Clio town, South Carolina – Racial and ethnic composition Note: the US Census treats Hispanic/Latino as an ethnic category. This table excludes Latinos from the racial categories and assigns them to a separate category. Hispanics/Latinos may be of any race.
| Race / Ethnicity (NH = Non-Hispanic) | Pop 2000 | Pop 2010 | Pop 2020 | % 2000 | % 2010 | % 2020 |
|---|---|---|---|---|---|---|
| White alone (NH) | 278 | 191 | 141 | 35.92% | 26.31% | 23.19% |
| Black or African American alone (NH) | 441 | 466 | 417 | 56.98% | 64.19% | 68.59% |
| Native American or Alaska Native alone (NH) | 47 | 55 | 31 | 6.07% | 7.58% | 5.10% |
| Asian alone (NH) | 0 | 0 | 0 | 0.00% | 0.00% | 0.00% |
| Pacific Islander alone (NH) | 0 | 0 | 0 | 0.00% | 0.00% | 0.00% |
| Other race alone (NH) | 0 | 0 | 0 | 0.00% | 0.00% | 0.00% |
| Mixed race or Multiracial (NH) | 4 | 6 | 10 | 0.52% | 0.83% | 1.64% |
| Hispanic or Latino (any race) | 4 | 8 | 9 | 0.52% | 1.10% | 1.48% |
| Total | 774 | 726 | 608 | 100.00% | 100.00% | 100.00% |

Historical population
| Census | Pop. | Note | %± |
| 1900 | 508 |  | — |
| 1910 | 780 |  | 53.5% |
| 1920 | 1,009 |  | 29.4% |
| 1930 | 808 |  | −19.9% |
| 1940 | 821 |  | 1.6% |
| 1950 | 837 |  | 1.9% |
| 1960 | 847 |  | 1.2% |
| 1970 | 936 |  | 10.5% |
| 1980 | 1,031 |  | 10.1% |
| 1990 | 882 |  | −14.5% |
| 2000 | 774 |  | −12.2% |
| 2010 | 726 |  | −6.2% |
| 2020 | 608 |  | −16.3% |
U.S. Decennial Census

===2000 census===
As of the census of 2000, there were 774 people, 302 households, and 192 families residing in the town. The population density was 926.4 PD/sqmi. There were 339 housing units at an average density of 405.8 /sqmi. The racial makeup of the town was 36.05% White, 57.11% African American, 6.20% Native American, 0.13% from other races, and 0.52% from two or more races. Hispanic or Latino of any race were 0.52% of the population.

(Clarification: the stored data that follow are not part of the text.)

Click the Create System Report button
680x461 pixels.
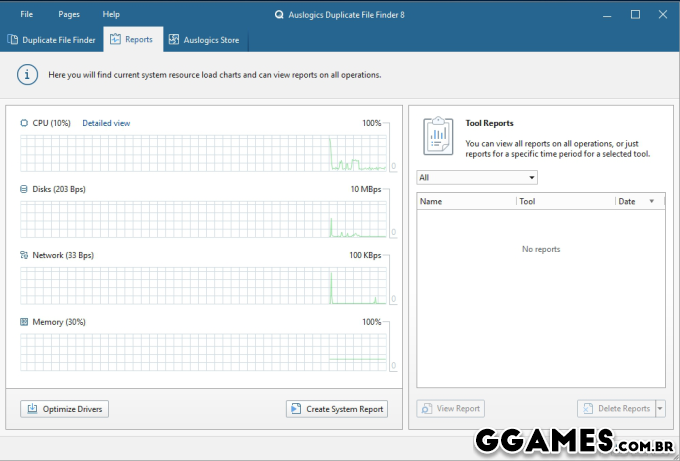pos(337,408)
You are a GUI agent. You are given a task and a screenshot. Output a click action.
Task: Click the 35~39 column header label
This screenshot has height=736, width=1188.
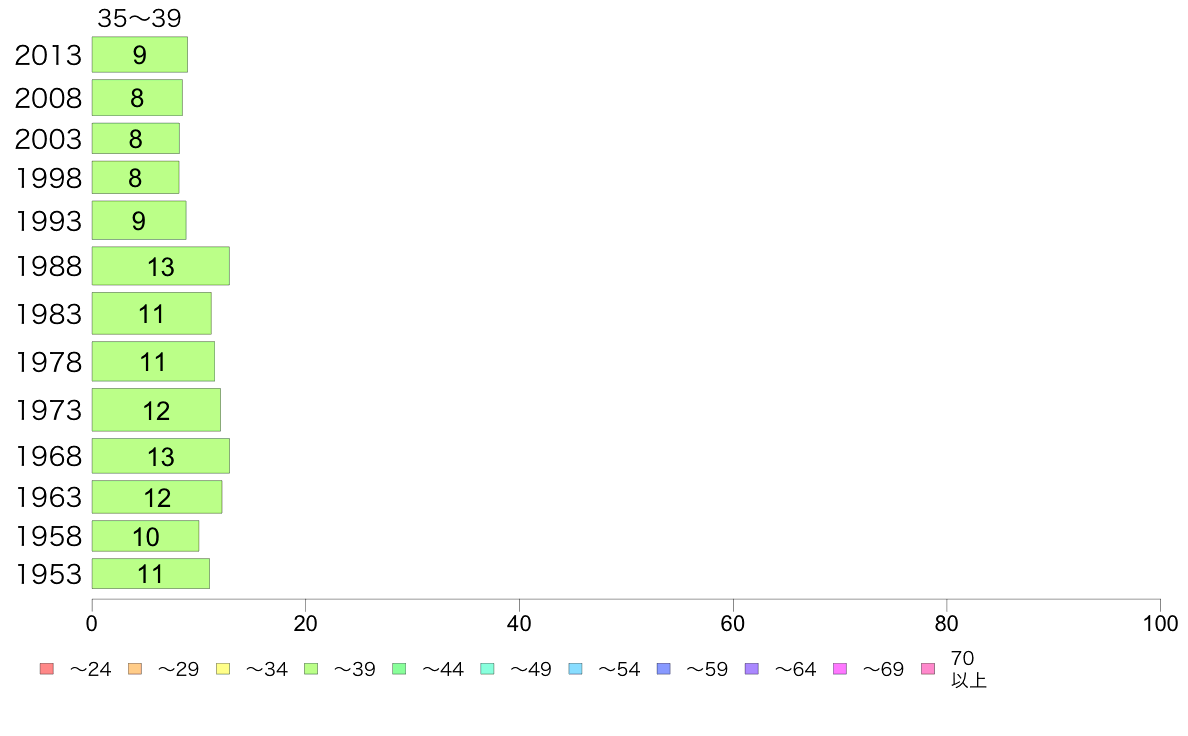pyautogui.click(x=139, y=18)
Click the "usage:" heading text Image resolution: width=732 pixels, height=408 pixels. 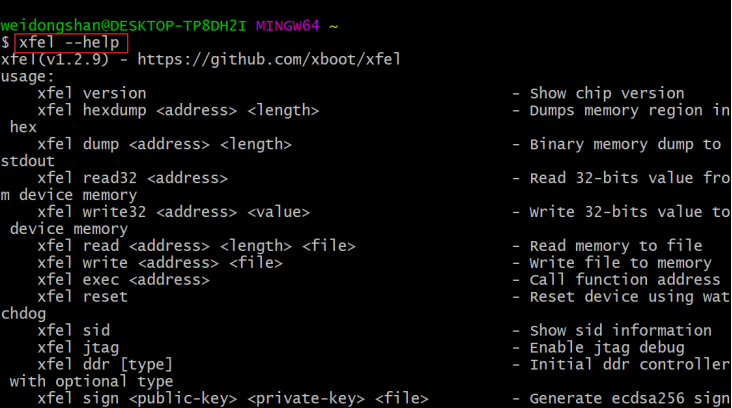pyautogui.click(x=29, y=76)
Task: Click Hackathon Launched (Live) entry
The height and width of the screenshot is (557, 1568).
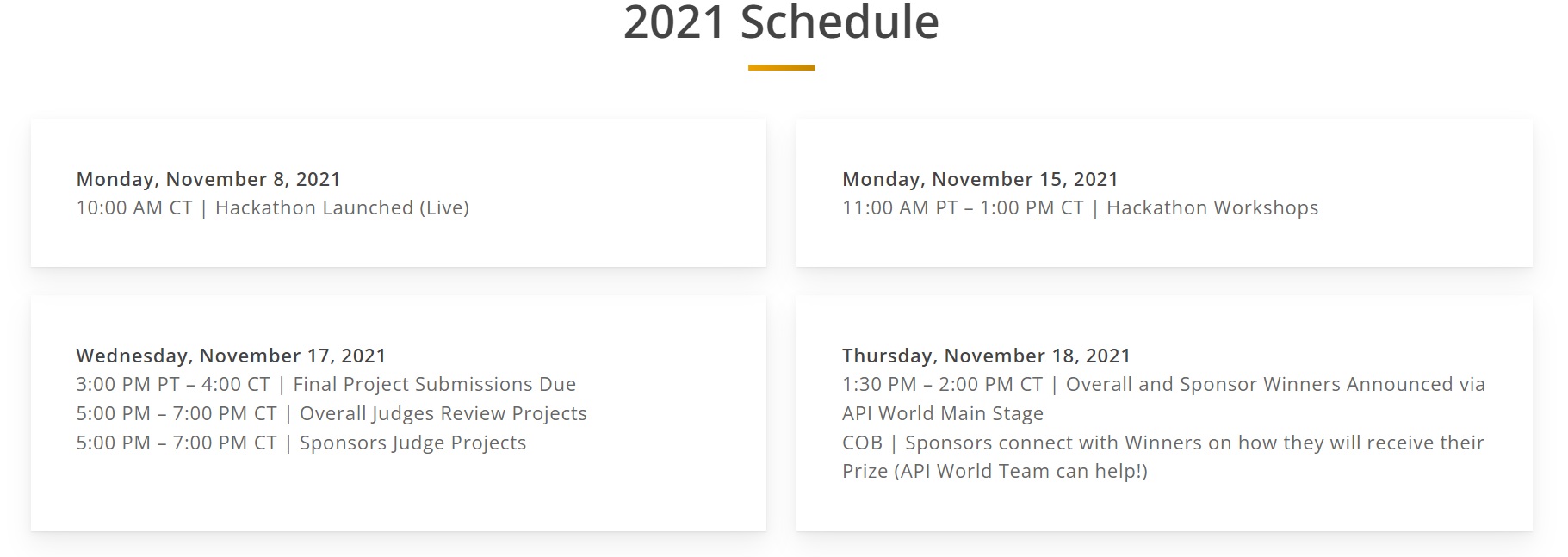Action: coord(342,207)
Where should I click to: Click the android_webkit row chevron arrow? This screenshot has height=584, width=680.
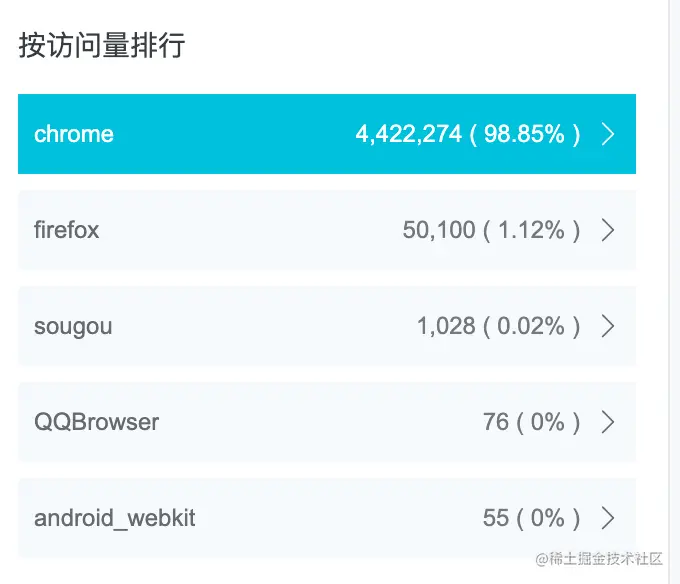(x=608, y=518)
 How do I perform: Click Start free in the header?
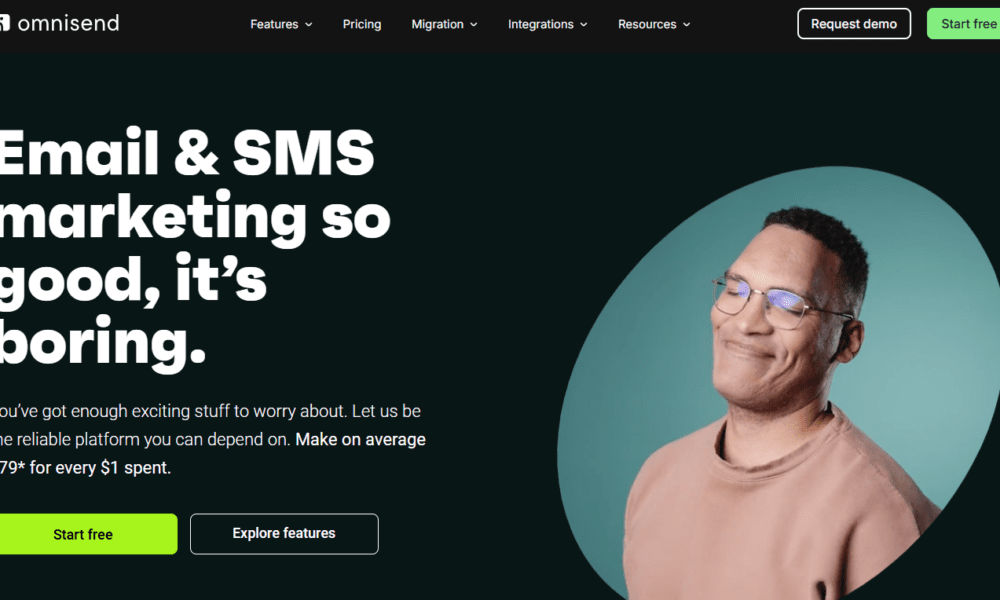(964, 24)
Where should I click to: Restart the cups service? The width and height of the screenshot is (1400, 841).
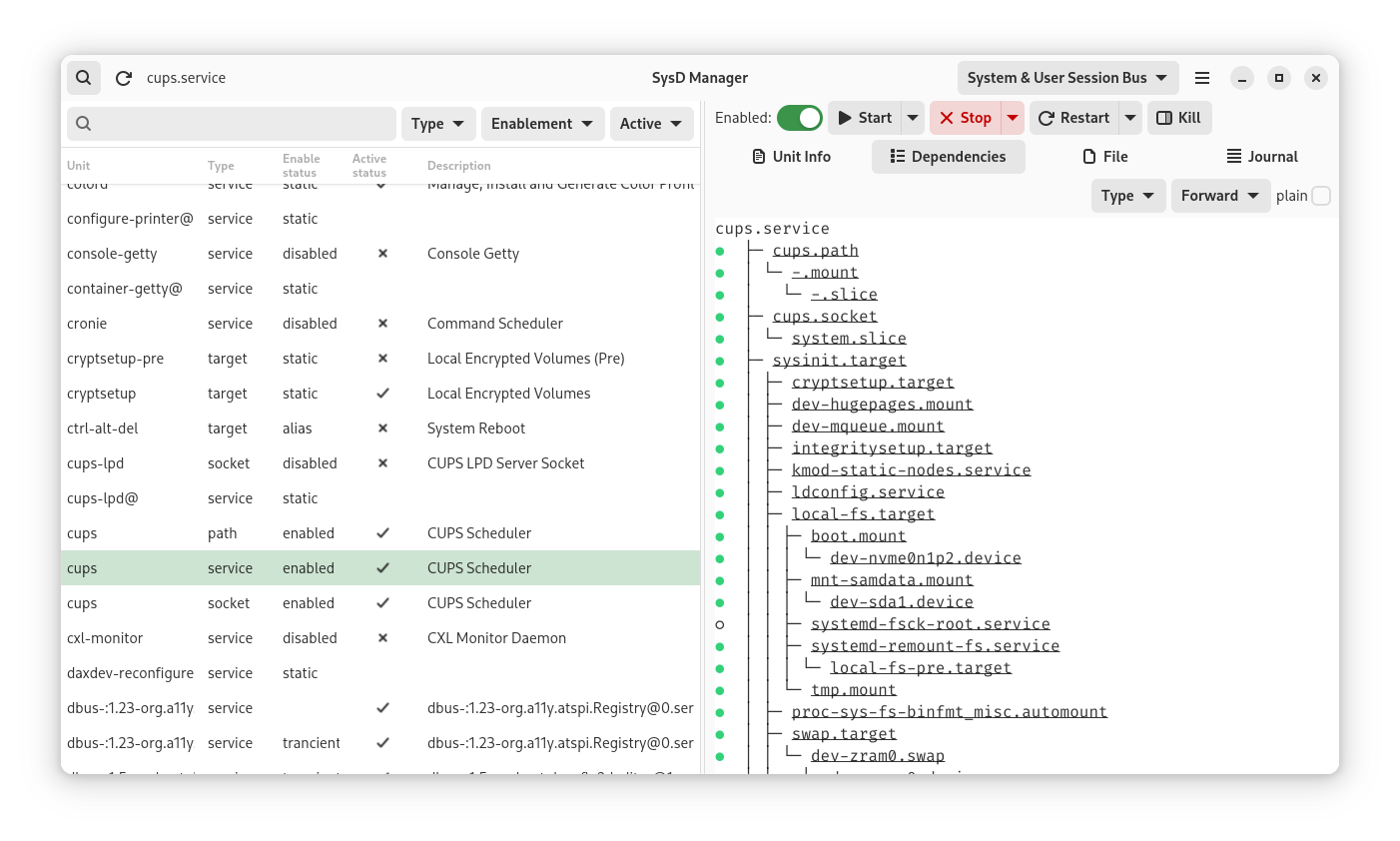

There were 302 households, out of which 26.8% had children under the age of 18 living with them, 34.1% were married couples living together, 25.5% had a female householder with no husband present, and 36.1% were non-families. 33.8% of all households were made up of individuals, and 15.6% had someone living alone who was 65 years of age or older. The average household size was 2.56 and the average family size was 3.30.

In the town, the population was spread out, with 27.0% under the age of 18, 6.7% from 18 to 24, 26.4% from 25 to 44, 26.2% from 45 to 64, and 13.7% who were 65 years of age or older. The median age was 37 years. For every 100 females, there were 84.3 males. For every 100 females age 18 and over, there were 74.9 males.

The median income for a household in the town was $25,313, and the median income for a family was $31,875. Males had a median income of $26,364 versus $18,092 for females. The per capita income for the town was $14,215. About 23.0% of families and 28.9% of the population were below the poverty line, including 39.1% of those under age 18 and 21.3% of those age 65.